> _Problem description_
Recast the material from the line with "Given: Click the Zip PHP Extension label" up to and including the line with "Looking at the" as a Markdown table with the columns Row and Line. Number each line, skip any blank lines, and leave the pictures out of the answer.

> _Dataset entries_
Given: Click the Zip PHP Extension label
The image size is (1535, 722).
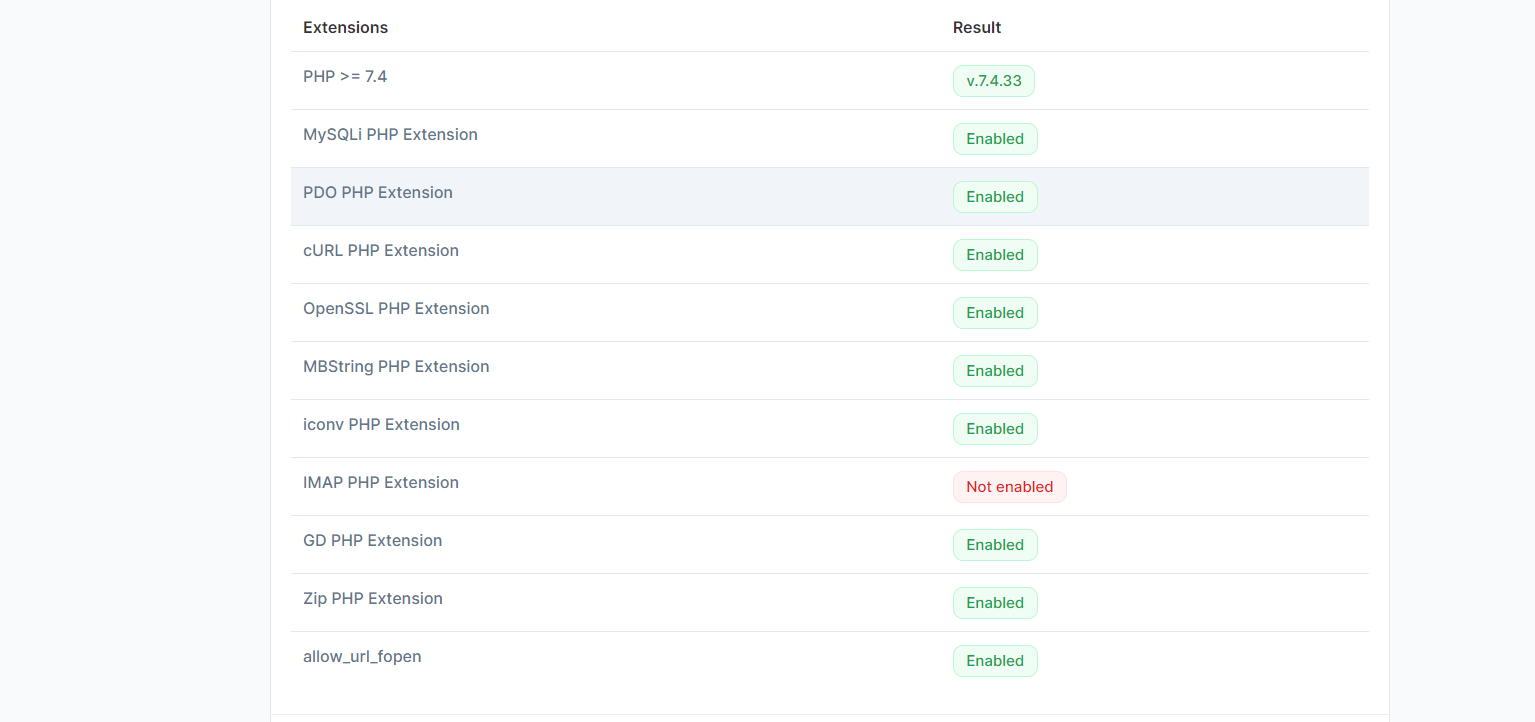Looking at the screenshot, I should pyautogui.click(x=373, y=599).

* * *

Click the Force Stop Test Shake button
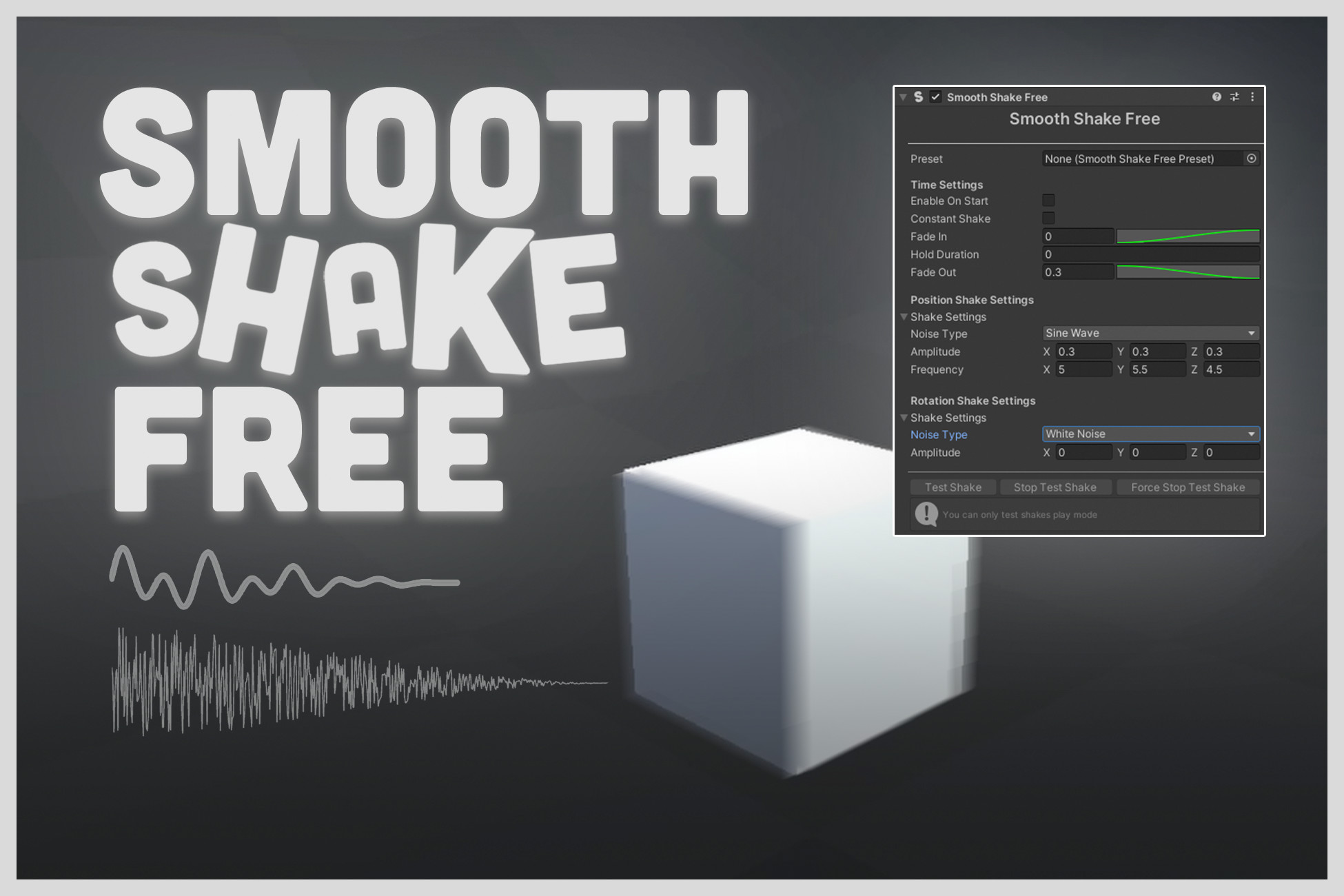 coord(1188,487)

> _Problem solution_
| Row | Line |
|---|---|
| 1 | Given: Click the Zip PHP Extension label |
| 2 | The image size is (1535, 722). |
| 3 | Looking at the screenshot, I should pyautogui.click(x=373, y=599). |